* _Records provided_:
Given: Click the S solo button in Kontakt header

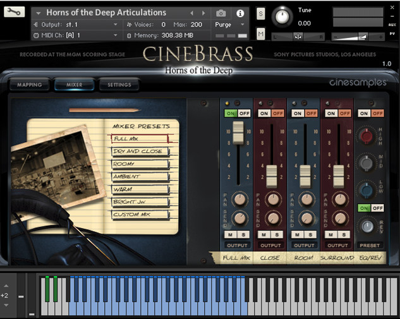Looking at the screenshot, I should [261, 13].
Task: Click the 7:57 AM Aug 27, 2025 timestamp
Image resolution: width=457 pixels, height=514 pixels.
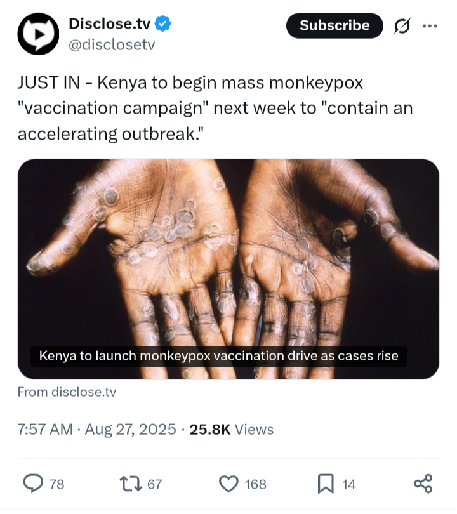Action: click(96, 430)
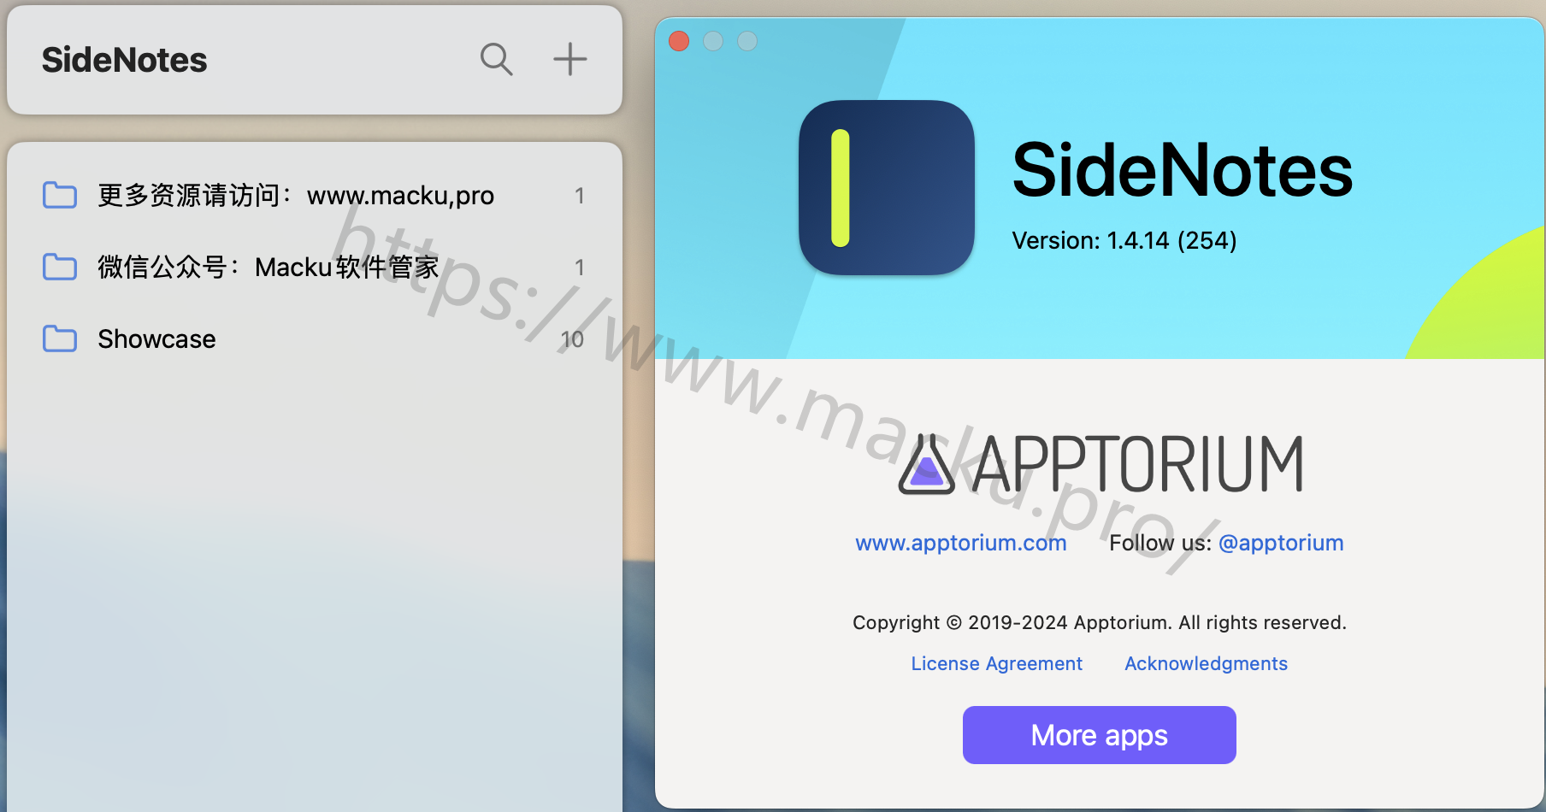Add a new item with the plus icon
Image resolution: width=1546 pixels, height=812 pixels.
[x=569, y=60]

* _What is needed_: Arrange every line of the records above as a Markdown table with the columns No. and Text, one numbered row per line. Skip blank lines and leave out the pictures.

* _Output below_:
| No. | Text |
|---|---|
| 1 | Given: Click the S solo button in Kontakt header |
| 2 | Looking at the screenshot, I should [261, 13]. |
| 3 | Task: Click the 7:57 AM Aug 27, 2025 timestamp |
| 4 | Image resolution: width=457 pixels, height=514 pixels. |
| 5 | Action: click(96, 430) |
| 6 | Add a new item with the plus icon |
| 7 | Image resolution: width=1546 pixels, height=812 pixels. |
| 8 | [x=569, y=60] |